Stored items
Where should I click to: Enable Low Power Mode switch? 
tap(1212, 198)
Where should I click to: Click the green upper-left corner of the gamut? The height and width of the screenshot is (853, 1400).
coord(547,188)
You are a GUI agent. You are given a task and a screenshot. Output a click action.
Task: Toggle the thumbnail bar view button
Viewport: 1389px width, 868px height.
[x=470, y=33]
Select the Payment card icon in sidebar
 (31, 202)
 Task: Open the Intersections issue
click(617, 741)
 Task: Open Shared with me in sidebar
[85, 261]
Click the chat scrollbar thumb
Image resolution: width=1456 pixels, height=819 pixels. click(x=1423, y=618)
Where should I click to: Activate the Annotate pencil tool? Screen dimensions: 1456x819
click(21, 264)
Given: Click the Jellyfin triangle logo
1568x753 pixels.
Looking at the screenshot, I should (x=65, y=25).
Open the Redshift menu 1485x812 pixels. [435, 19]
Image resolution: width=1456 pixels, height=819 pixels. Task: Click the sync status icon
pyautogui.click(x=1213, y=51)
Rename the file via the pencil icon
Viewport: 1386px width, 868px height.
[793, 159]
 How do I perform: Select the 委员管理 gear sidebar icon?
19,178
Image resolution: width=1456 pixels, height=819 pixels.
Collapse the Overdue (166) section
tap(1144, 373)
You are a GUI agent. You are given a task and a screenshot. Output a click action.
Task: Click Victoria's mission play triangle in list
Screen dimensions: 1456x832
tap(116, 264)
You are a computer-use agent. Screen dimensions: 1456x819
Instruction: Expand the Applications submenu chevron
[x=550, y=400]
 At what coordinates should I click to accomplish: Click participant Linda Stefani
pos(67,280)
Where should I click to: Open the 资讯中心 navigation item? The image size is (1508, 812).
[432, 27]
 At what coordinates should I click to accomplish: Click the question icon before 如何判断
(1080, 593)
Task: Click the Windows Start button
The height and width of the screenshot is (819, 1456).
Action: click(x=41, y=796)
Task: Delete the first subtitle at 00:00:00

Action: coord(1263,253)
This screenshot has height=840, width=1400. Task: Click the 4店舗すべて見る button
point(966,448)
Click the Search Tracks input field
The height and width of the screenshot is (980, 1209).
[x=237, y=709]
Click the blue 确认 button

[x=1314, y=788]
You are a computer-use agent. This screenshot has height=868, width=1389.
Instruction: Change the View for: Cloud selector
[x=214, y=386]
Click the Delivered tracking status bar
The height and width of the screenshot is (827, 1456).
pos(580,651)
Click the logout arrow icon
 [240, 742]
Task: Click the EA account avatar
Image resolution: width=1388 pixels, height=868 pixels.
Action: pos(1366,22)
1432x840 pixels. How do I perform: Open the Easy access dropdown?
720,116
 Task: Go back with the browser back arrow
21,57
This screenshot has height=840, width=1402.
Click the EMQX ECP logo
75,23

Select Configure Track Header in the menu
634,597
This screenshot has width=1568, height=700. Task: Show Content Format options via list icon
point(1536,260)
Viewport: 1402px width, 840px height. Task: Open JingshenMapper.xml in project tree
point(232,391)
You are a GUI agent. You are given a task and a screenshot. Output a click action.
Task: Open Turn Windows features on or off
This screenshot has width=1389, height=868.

§ **WHAT YOU WILL DO**
The records shown earlier should all be returned verbatim.

§ **RESPONSE BOX**
Where should I click to: Enable Low Power Mode switch? 
tap(1212, 198)
Where should I click to: Click the green upper-left corner of the gamut? The height and width of the screenshot is (853, 1400).
coord(547,188)
You are a GUI agent. You are given a task and a screenshot. Output a click action.
Task: Toggle the thumbnail bar view button
Viewport: 1389px width, 868px height.
[x=470, y=33]
Select the Payment card icon in sidebar
 (31, 202)
 Task: Open the Intersections issue
click(617, 741)
 Task: Open Shared with me in sidebar
[85, 261]
Click the chat scrollbar thumb
Image resolution: width=1456 pixels, height=819 pixels. click(x=1423, y=618)
Where should I click to: Activate the Annotate pencil tool? Screen dimensions: 1456x819
click(21, 264)
Given: Click the Jellyfin triangle logo
1568x753 pixels.
Looking at the screenshot, I should (x=65, y=25).
Open the Redshift menu 1485x812 pixels. [435, 19]
Image resolution: width=1456 pixels, height=819 pixels. Task: Click the sync status icon
pyautogui.click(x=1213, y=51)
Rename the file via the pencil icon
Viewport: 1386px width, 868px height.
[793, 159]
 How do I perform: Select the 委员管理 gear sidebar icon?
19,178
Image resolution: width=1456 pixels, height=819 pixels.
Collapse the Overdue (166) section
tap(1144, 373)
You are a GUI agent. You are given a task and a screenshot. Output a click action.
Task: Click Victoria's mission play triangle in list
Screen dimensions: 1456x832
tap(116, 264)
You are a computer-use agent. Screen dimensions: 1456x819
Instruction: Expand the Applications submenu chevron
[x=550, y=400]
 At what coordinates should I click to accomplish: Click participant Linda Stefani
pos(67,280)
Where should I click to: Open the 资讯中心 navigation item? The image size is (1508, 812).
[432, 27]
 At what coordinates should I click to accomplish: Click the question icon before 如何判断
(1080, 593)
Task: Click the Windows Start button
The height and width of the screenshot is (819, 1456).
Action: click(x=41, y=796)
Task: Delete the first subtitle at 00:00:00

Action: coord(1263,253)
This screenshot has height=840, width=1400. Task: Click the 4店舗すべて見る button
point(966,448)
Click the Search Tracks input field
The height and width of the screenshot is (980, 1209).
[x=237, y=709]
Click the blue 确认 button

[x=1314, y=788]
You are a computer-use agent. This screenshot has height=868, width=1389.
Instruction: Change the View for: Cloud selector
[x=214, y=386]
Click the Delivered tracking status bar
The height and width of the screenshot is (827, 1456).
pos(580,651)
Click the logout arrow icon
 [240, 742]
Task: Click the EA account avatar
Image resolution: width=1388 pixels, height=868 pixels.
Action: pos(1366,22)
1432x840 pixels. How do I perform: Open the Easy access dropdown?
720,116
 Task: Go back with the browser back arrow
21,57
This screenshot has height=840, width=1402.
Click the EMQX ECP logo
75,23

Select Configure Track Header in the menu
634,597
This screenshot has width=1568, height=700. Task: Show Content Format options via list icon
point(1536,260)
Viewport: 1402px width, 840px height. Task: Open JingshenMapper.xml in project tree
point(232,391)
You are a GUI agent. You are given a task and a screenshot. Output a click action.
Task: Open Turn Windows features on or off
This screenshot has width=1389, height=868.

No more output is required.